The most interesting part is not the leaderboard. It is that the tuned knobs become a diagnostic instrument, a lens on the data itself.

Take context length. The conventional wisdom is "longer horizons need more history." The authors fit how optimal lookback scales with horizon across datasets and find the exponents span both signs and an order of magnitude — from strongly positive on one dataset to negative on others, where longer horizons actually prefer shorter history, a signature of non-stationarity where old data actively misleads. There is no universal rule; the data tells you, and the search recovers it.

Or take normalisation. Full-window normalisation is essentially never selected. The optimal choice is almost always a short trailing fraction — somewhere between roughly a third of a percent and thirty percent of the window. Recent local statistics carry more signal than global ones. These are not just tuning tricks; they are findings about the structure of the data, the kind of thing a deep model would absorb silently and never tell you.

And there is a clean supporting result: on several datasets, just extending the history window — doing nothing else — drops the forecast error by thirty-six to fifty-three percent. The field's habit of fixing a short default lookback was leaving enormous accuracy on the table, for free.

The honest caveats

The authors are careful here. They report point-estimate errors without confidence intervals, so genuinely small margins — a tie on one dataset, or that four-percent Weather gap — should be treated as ties, not victories.

There is an asymmetry worth naming: SearchCast searches its own preprocessing, while the neural baseline numbers are quoted from their original publications, in their published configurations. That cuts in the linear model's favour, and the authors acknowledge it. The two real losses, on the largest datasets, suggest that with hundreds of similar series, a Transformer's shared representations do buy you something a per-series linear model cannot. And all of this is specific to standard numeric long-horizon benchmarks — findings for that regime, not universal laws. This is a preprint.

Why it matters

Two reasons, one practical and one cultural. Practically, most companies do not need a giant forecasting model. They need something cheap, interpretable, stable, and fast to retune — and this paper says a well-tuned linear model is a far stronger baseline than the field assumes, runnable on modest hardware, with weights you can actually inspect. That gives anyone evaluating a flashy foundation-model product a serious challenger to measure it against.

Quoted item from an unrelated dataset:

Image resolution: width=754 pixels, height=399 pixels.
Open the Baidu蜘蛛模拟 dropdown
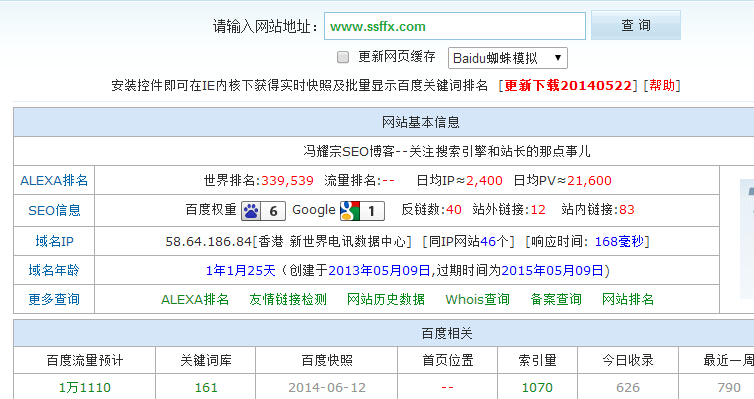[508, 58]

Culturally, it is a clean hype-check. When you control for preprocessing, much of the apparent advantage of scale shrinks. The gains the field has been attributing to model capacity may, in significant part, have been gains from preprocessing all along — we just were not tuning it for the small models. Before you reach for the foundation model, it is worth asking whether you have actually tuned the humble baseline. Often, you have not — and often, that is where the real gains were hiding.